[ЗАДАНИЕ 1]
Перечислите все фильмы, названия которых приведены в интервью об украинском кино ниже.

[ФРАГМЕНТ ДОКУМЕНТА]
====================
Больше века украинского кино — интервью с киноведом Любомиром Госейко
Любомир Госейко — французский киновед, историк и исследователь украинского киноискусства. Член Французской ассоциации исследования истории кино и Национального союза кинематографистов Украины. Автор монографии «История украинского кинематографа».
Владимир Ермоленко пообщался с Любомиром Госейко в Национальном центре Александра Довженко во время выставки, посвященной эпохе ВУФКУ (Всеукраинского фотокиноуправления — главной кинематографической организации УССР 1920-х годов).
Мы поговорили о Довженко и Дзиге Вертове, о Параджанове и Ильенко, украинском киноавангарде и поэтическом кино, а также о том, куда движется современный украинский кинематограф.
Разговор выходит в рамках программы «Україна розумна» на hromadske.
Были ли 1920-е годы революционной эпохой в украинском кино?
Очень революционной. Некоторые картины стали называться авангардными, потому что в стиле этих картин были использованы новые способы съемки.
Но было несколько авангардов. Некоторые считают, что было четыре разных авангарда, некоторые говорят, что три, а некоторые — что два: сначала «нарративный» авангард (с 1919 по 1926 год), а потом — так называемое «настоящее» кино, или «чистое» кино.
И к первому, и ко второму принадлежал, например, Евгений Деслав (Евгений Деслав (1899-1966) — французский и испанский кинорежиссер украинского происхождения — ред.). Он стал знаменитым во Франции кинорежиссером после двух фильмов: «Марш машин» и «Электрические ночи».
Это была еще и эпоха кинофутуризма?
Кинофутуризм скорее был в Италии. Но итальянский футурист Луиджи Руссоло попросил Деслава смонтировать фильм об итальянских футуристах. И этот фильм частично сохранился, мы его нашли в Лондоне. Деслав также был связан с украинским футуризмом, переписывался с украинскими футуристами.
Кто это был? Михайль Семенко? Гео Шкурупий?
Шкурупий. Но это продолжалось всего лишь несколько месяцев. Потому что с 1930 года их переписка прервалась.
Позже, уже в 1950-х годах, Деслав снял очень красивые фильмы. Один из них назывался «Фантастический образ».
====================
[ЗАДАНИЕ 2]
Оформите в виде нумерованного списка строки данных ниже: от строки с «Find the location» до строки с «delete-button: Delete is», обе включительно, без пустых строк. Картинки в ответ, пожалуйста, не включайте.

[ВХОДНЫЕ ДАННЫЕ]
====================
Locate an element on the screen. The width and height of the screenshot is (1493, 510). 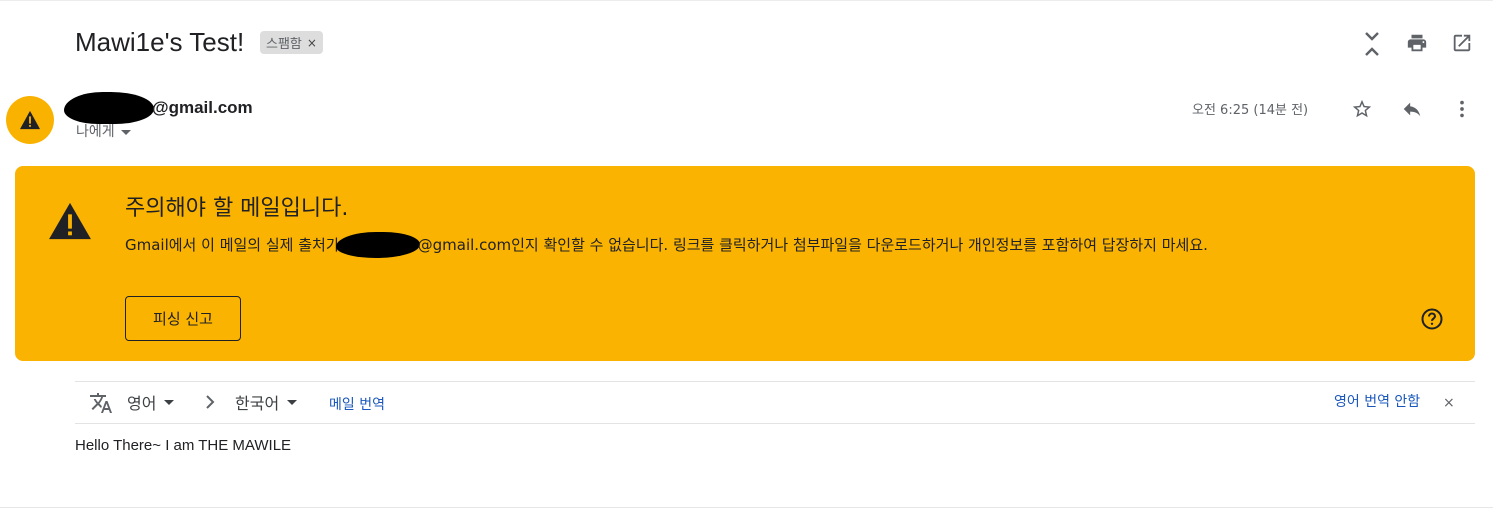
====================
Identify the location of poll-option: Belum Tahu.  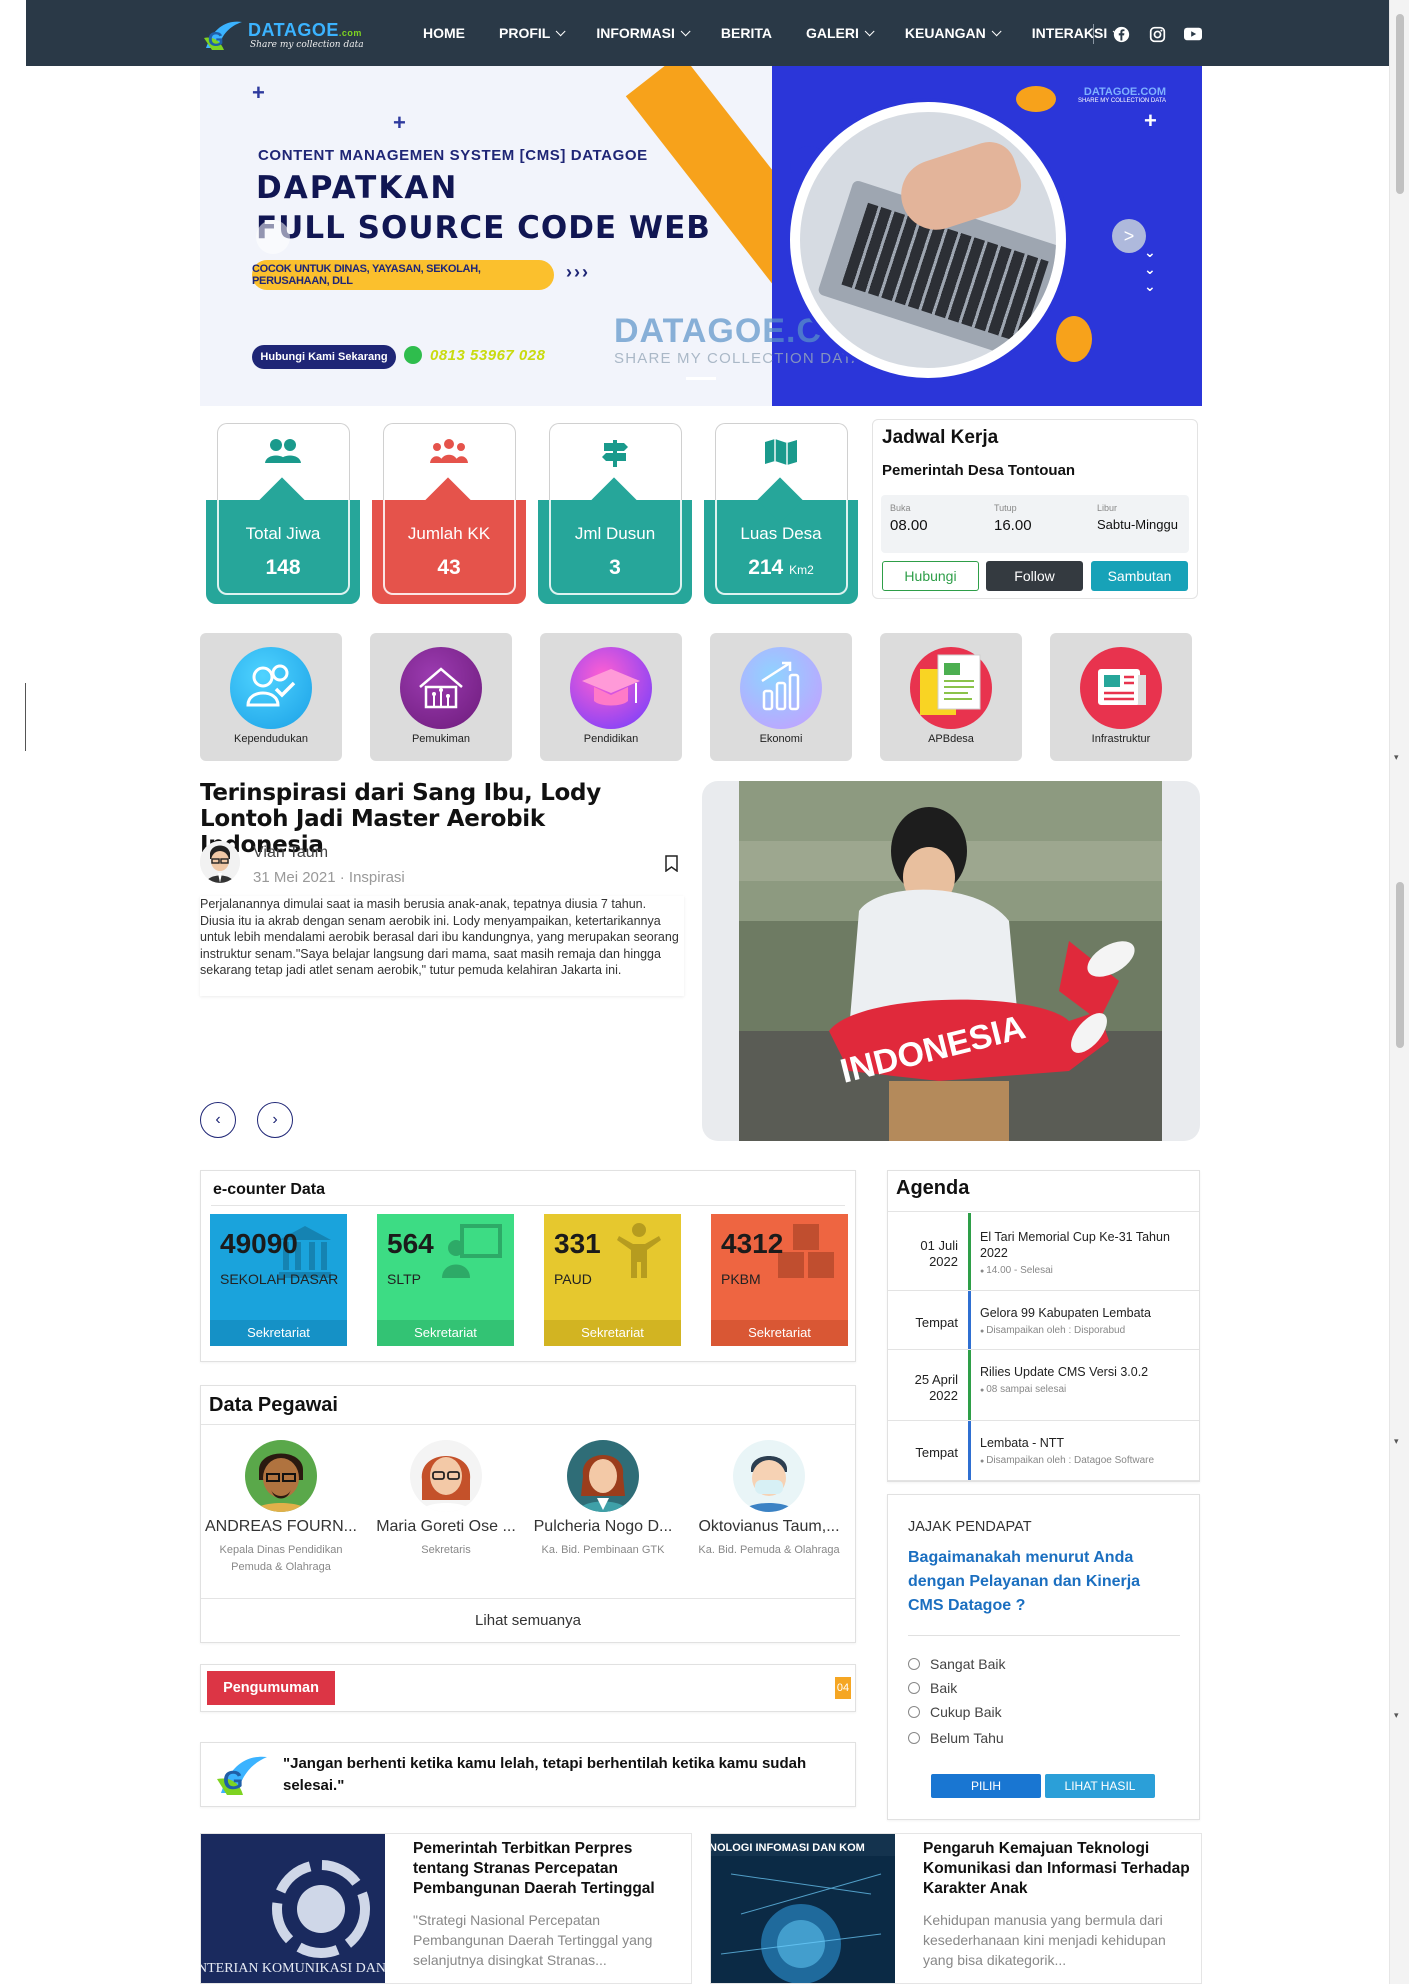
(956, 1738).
====================
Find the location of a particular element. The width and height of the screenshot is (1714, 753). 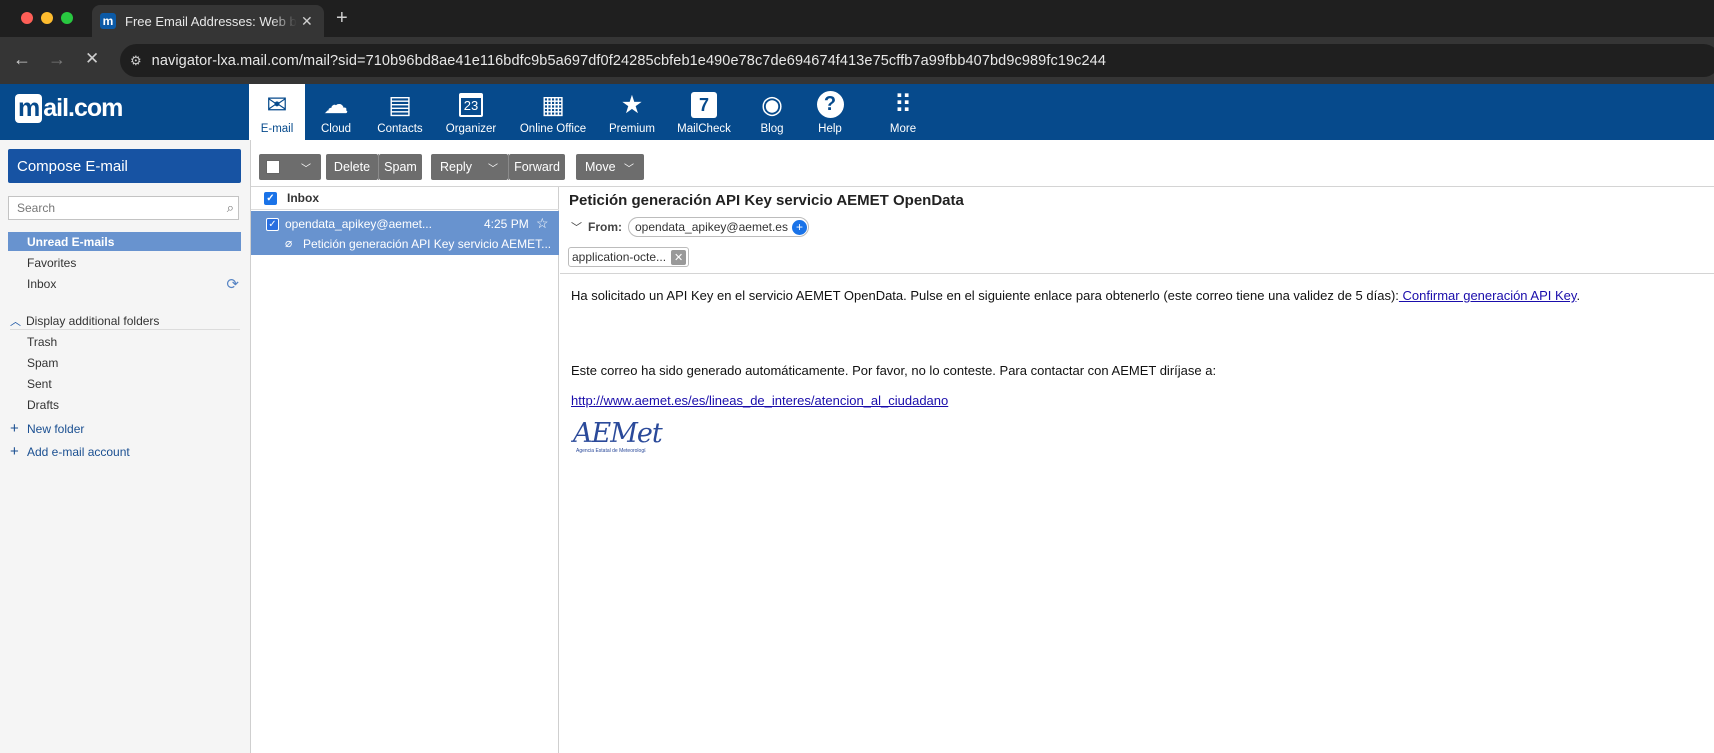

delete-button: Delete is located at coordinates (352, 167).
====================
[РЕЗУЛЬТАТ ЗАДАНИЯ 1]
«Марш машин»
«Электрические ночи»
«Фантастический образ»

[РЕЗУЛЬТАТ ЗАДАНИЯ 2]
1. Find the location of a particular element. The width and height of the screenshot is (1714, 753). 
2. delete-button: Delete is located at coordinates (352, 167).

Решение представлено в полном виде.